▶ [Page excerpt]
┄┄┄┄┄┄┄┄┄┄┄┄┄┄┄┄┄┄┄┄
Wednesday 30 August 2017

Addicks & Barker

Y'all have taken H for Harvey on board because that is the hurricane/ tropical storm which is currently stalled over Houston, Texas and giving them a shocking wet hose-down. We in Ireland have been more intimately involved with G for Gert, the tail end of which 2017 hurricane delivered 80cm of rain to NW Ireland last week.  But there is a whole alphabet of hell in the immediate and medium term future for Houston - USA's 4th largest urban area.
That alphabet starts with A for Addicks and B for Barker, as indicated on the map. They are two roller-compacted earth dams - you may call them levees - established 70 years ago West of Houston as flood-control /recreation reservoirs. In the centre of the picture, two red rectangles show the location of through-dam concrete-lined spillways. Economists have intimated that by damping the boom-and-bust of normal precipitation and run-off, these structures have saved the city of Houston about $16 million each year in flood damage claims. Thanks to this reservoir system, a steady flow of water travels right through the centre of downtown Houston in a river called the Buffalo Bayou.  It has become a lung for the city [as in Cork] with parks and cycle-ways for office workers to take lunch-breaks in or cycle to work along. Add an indeterminate morale and productivity value that wouldn't exist if the Bayou flooded several times a year. The issues are explained with his customary clarity by Oroville's Own Juan Browne.  In 2009, it was revealed that the concrete spillways were being eaten away by waterwolf in the same way as caused the catastrophic under-cutting of the Oroville spillway. They think they have fixed it with an expanding polymer solution: let's see if that fixin' works when the water starts to roar through the structure - cavitation anyone?

The whole of SE Texas is pretty much flat. Lake Oroville, in N California, which had it's own watery dramas [bloboprev I - II - III] in the Spring was made by blocking off a natural valley in the foot-hills of the Sierra Nevada. Addicks and Barker had no such natural basin and are essentially prairie surrounded by their dams. Addick's earthworks are 19km in extent and would contain a quarter billion tonnes of water if brimful. Barker has a similar capacity within a slightly longer 22km berm. Neither reservoir has ever been close to topping out . . . until this week. At 2am local time on Monday 28/Aug the Army Corps of Engineers opened the floodgates to discharge water into the Buffalo Bayou. Since the complex was built, suburban Houston has spread out to and beyond the two lakes and hundreds of homes are being condemned to a dousing pro bono publico. If this is not done, then Houston and its people are looking at "a 30 foot [9m] wall of water" as the rising water over-tops and destroys the levees like the dykes in any medieval flood you care to name - Nieuwekerk - St. Marcellus - Zuiderzee.  Earth dams, even if roller-compacted, are no defense against running water. Lego - in the woods - on the beach - in the lab.
┄┄┄┄┄┄┄┄┄┄┄┄┄┄┄┄┄┄┄┄
▶ [Records provided]
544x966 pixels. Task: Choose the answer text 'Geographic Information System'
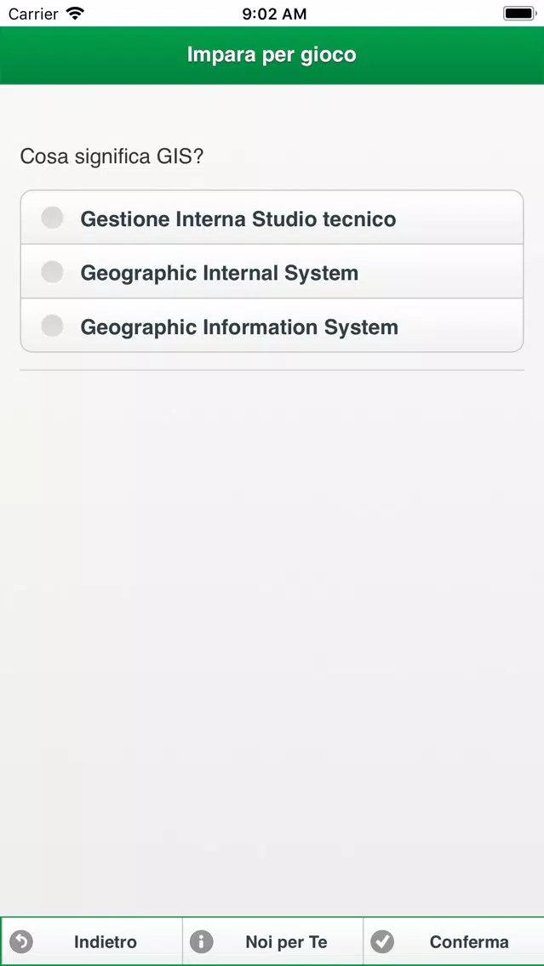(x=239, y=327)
┄┄┄┄┄┄┄┄┄┄┄┄┄┄┄┄┄┄┄┄
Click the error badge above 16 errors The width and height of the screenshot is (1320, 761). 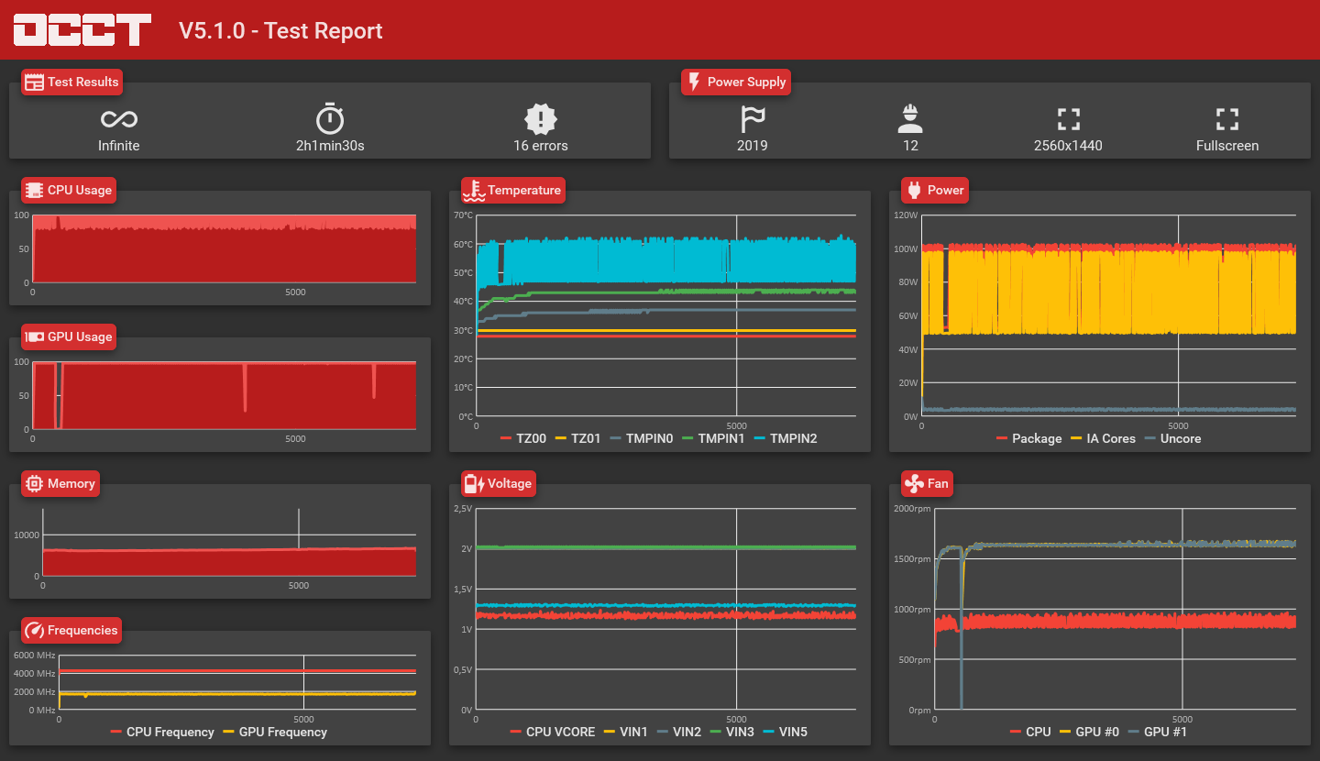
┄┄┄┄┄┄┄┄┄┄┄┄┄┄┄┄┄┄┄┄
▶ [Exercise set]
(a) From the Addicks and Barker post, list each medieval flood it names as an example of rising water overtopping and destroying dykes.
(b) According to the Addicks and Barker post, at what time and on what date did the Army Corps of Engineers open the floodgates?
(c) Transcribe the stretch of the Addicks and Barker post from "Wednesday 30 August" through "largest urban area.".

▶ [Answers to the problems]
(a)
Nieuwekerk
St. Marcellus
Zuiderzee

(b) At 2am local time on Monday 28/Aug.

(c)
Wednesday 30 August 2017

Addicks & Barker

Y'all have taken H for Harvey on board because that is the hurricane/ tropical storm which is currently stalled over Houston, Texas and giving them a shocking wet hose-down. We in Ireland have been more intimately involved with G for Gert, the tail end of which 2017 hurricane delivered 80cm of rain to NW Ireland last week.  But there is a whole alphabet of hell in the immediate and medium term future for Houston - USA's 4th largest urban area.